Чарльз отчего-то заробел. Пуговица оторвалась. Я бросила ее в коктейль и обратилась к Майку, — А вот вы, товарищ негр, почему вы такой белый? Тоже волнуетесь? Или чтоб белогвардейцы на снегу не заметили? Тогда вам лучше бегать голышом. Кстати, у меня первый разряд по боксу. Здесь ринг есть гденибудь? Перчатки у меня в сумочке. Пойдем, поспаррингуем? По апперкоту?

— Женщины не боксируют, — фыркнул Минька Тайсон. Думал, шучу.

— Ты отстал от жизни, малыш. Лет на пятьдесят. Я в двадцатке лучших спортсменок регионов Сибири и Дальнего Востока. Пойдем скорее, я уже часа три не тренировалась. Это вредит форме, гасит спортивную злость, она переходит в неспортивную. Могут пострадать невинные.

Мальчонки опять заржали. Я им нравилась, но зря они мне не поверили. Сейчас-то я, конечно, никому морду не била, но разряд имелся, честно заработанный еще в школе разряд. Принц Чарльз изволили отбыть за выпивкой, Минька нес что-то про культуру.
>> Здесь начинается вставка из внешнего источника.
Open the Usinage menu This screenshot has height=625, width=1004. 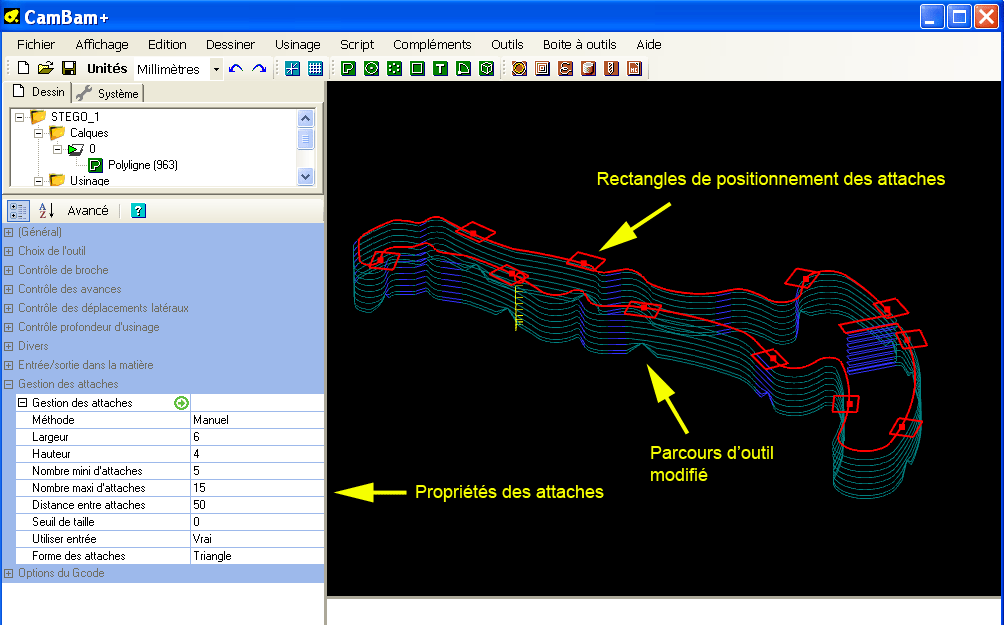coord(297,44)
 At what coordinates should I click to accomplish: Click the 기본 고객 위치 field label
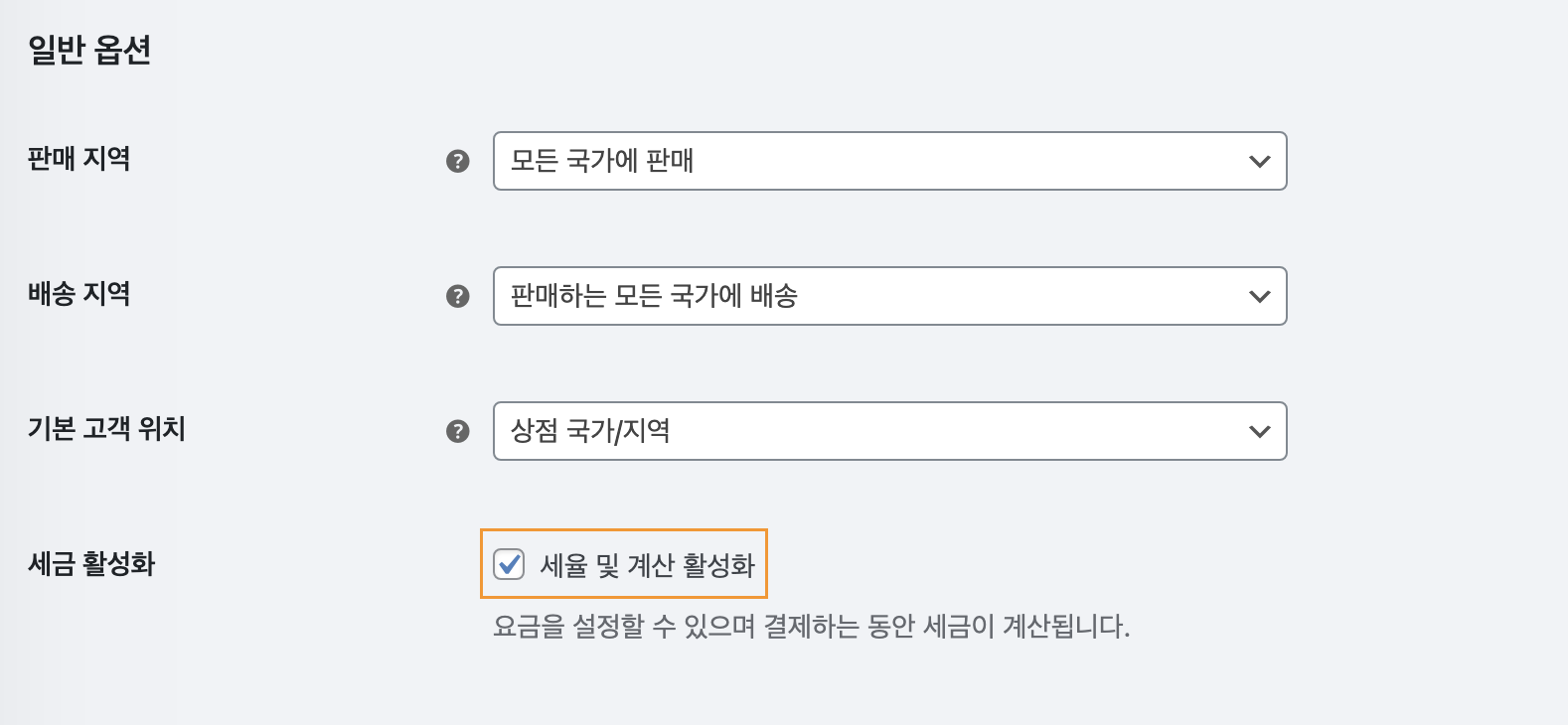click(106, 429)
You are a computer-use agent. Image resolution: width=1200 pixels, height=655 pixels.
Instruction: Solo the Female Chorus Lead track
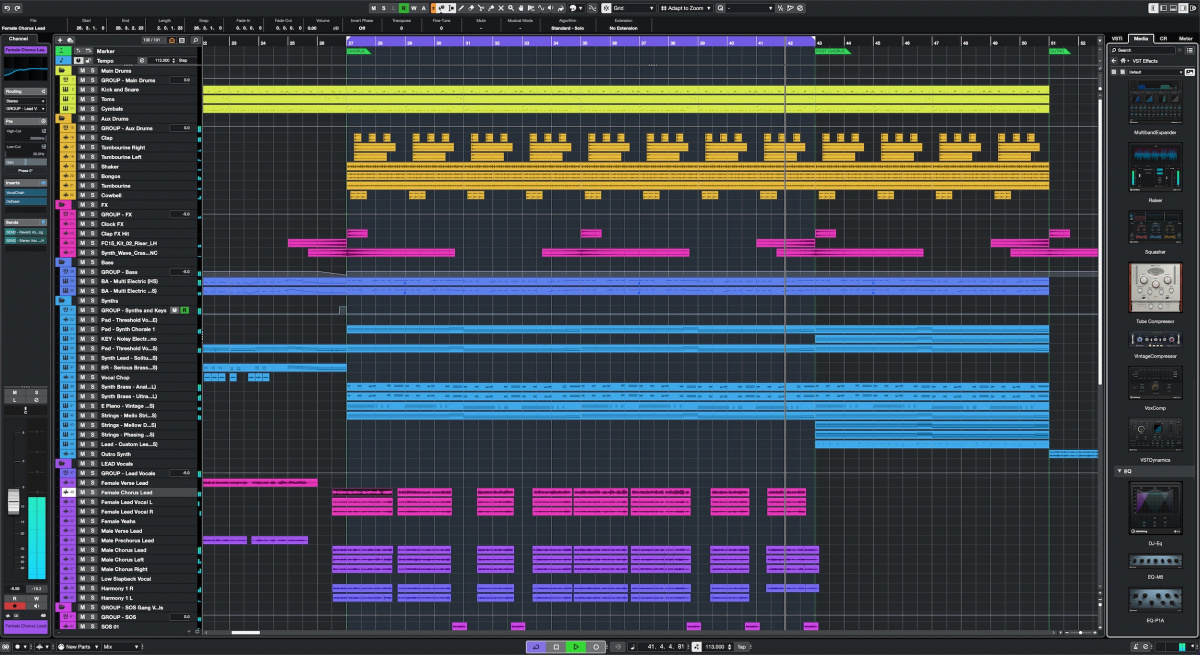point(91,492)
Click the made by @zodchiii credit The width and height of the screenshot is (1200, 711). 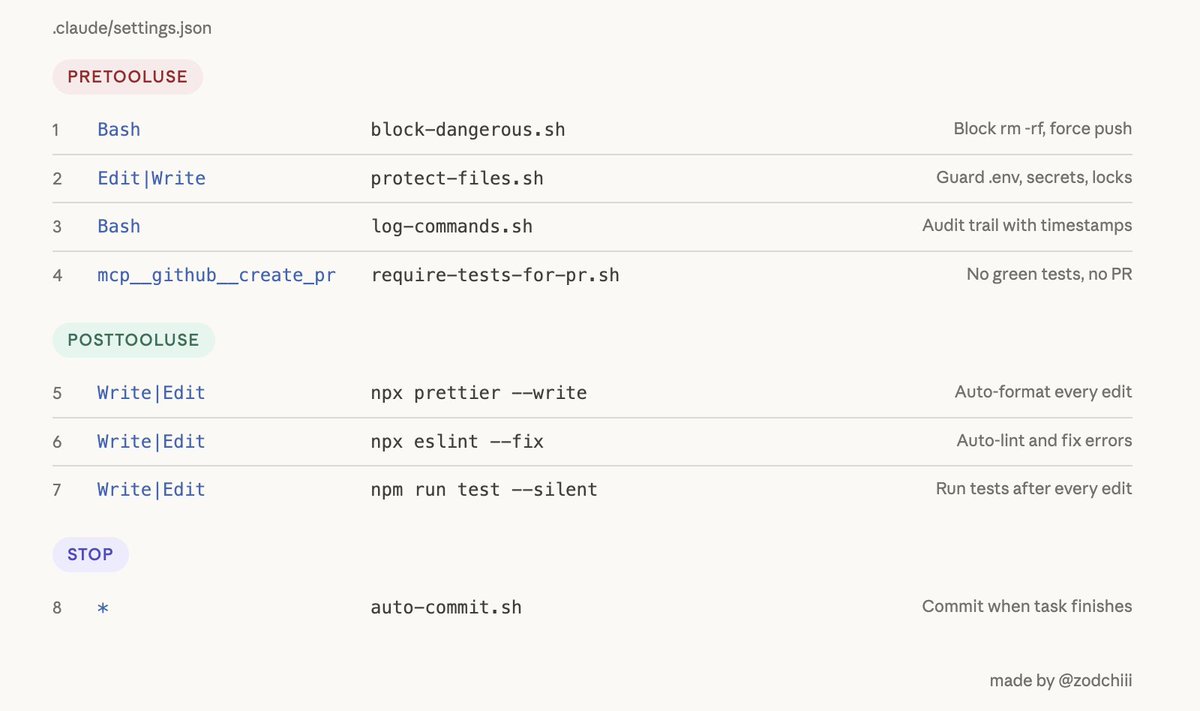[x=1060, y=681]

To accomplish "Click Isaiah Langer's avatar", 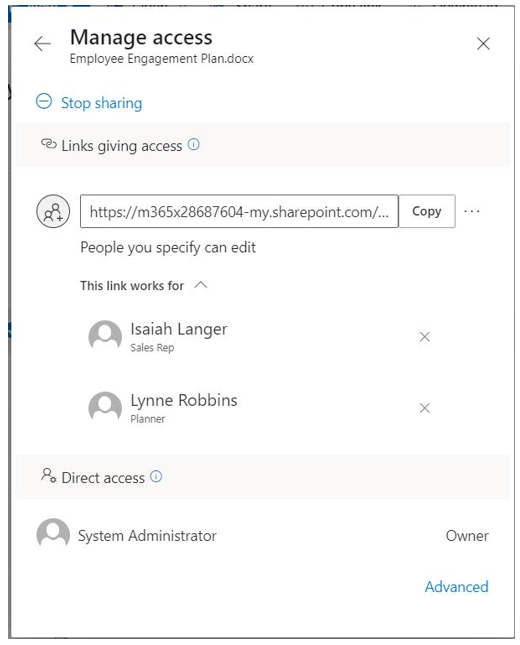I will point(105,336).
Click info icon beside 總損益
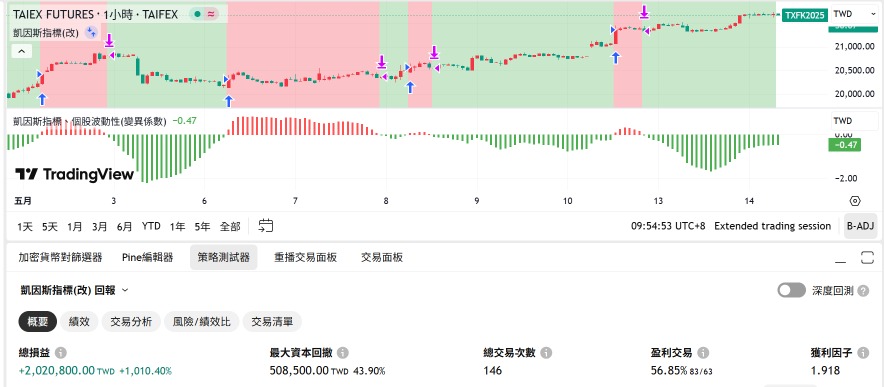The height and width of the screenshot is (387, 884). [61, 353]
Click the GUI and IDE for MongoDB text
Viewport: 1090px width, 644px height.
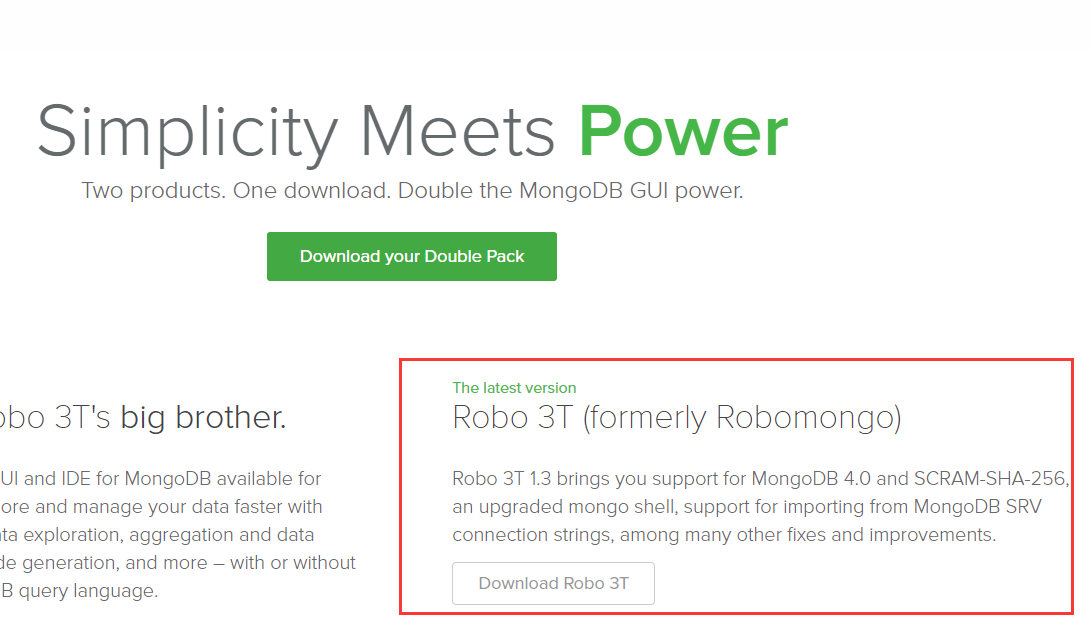(160, 478)
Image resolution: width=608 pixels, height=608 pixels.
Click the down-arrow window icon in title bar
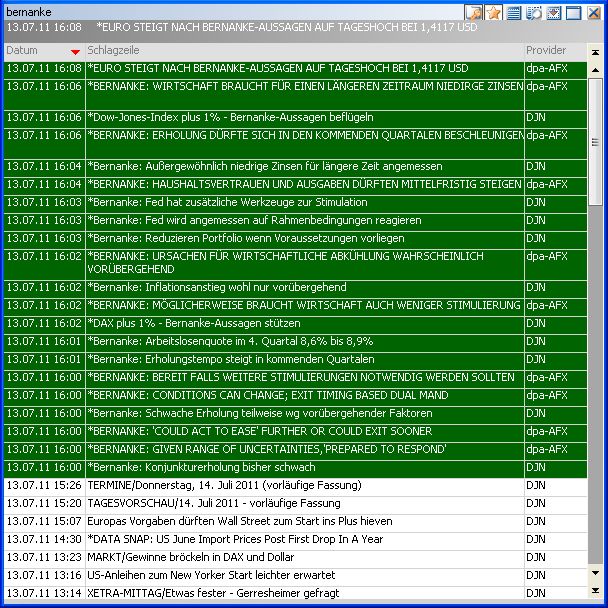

На маленькой сцене клуба «Бергамот» устраивался петь. Не знаю как аппаратура — не разбираюсь — а костюмы на ребятах были что надо.

Правда, неизвестно — кому надо. Дольку обтягивал блестящий белый комбинезон в черных и зеленых пятнах. Она смахивала на гепарда, больного ветрянкой. Кэт сшибала с ног очередным заоблачным мини и лохматущей кофтой стального цвета, плавно переходящей в прическу. А мальчики! Божечки, никогда не видела таких нарядных мальчиков. В предсмертном сне клоуна-шизофреника не вынырнут из подсознания столь стильные сердцу образы. Слава имиджмейкеру, он свое дело знал: великолепный «Бергамот» не походил ни на один существующий вид безумной материи. О! Он отличался. Однозначно.

Катюха что-то объявила, кушающие гости слабо поныли, пошлепали дланями, и телега концерта понеслась по ухабам с оглушительным грохотом. Долли, тряся кудрями, металась по крохотной сцене горящей белкой. Ее властный и упрямый голос шутя пролетал сквозь шум, создаваемый группой, возбуждал чахлые эмоции пьющей толпы, подымая их до уровня энергии. Были ему нипочем безумная россыпь клавишных, завывание соло, яростное гуканье баса, фанатичное «бум-бум-бац», «бум-бум-бац» ударных. Где-то снизу неожиданно в тему альтово тянула Катюха.

Самцы мои, завидя «бергамоток», сразу подсели.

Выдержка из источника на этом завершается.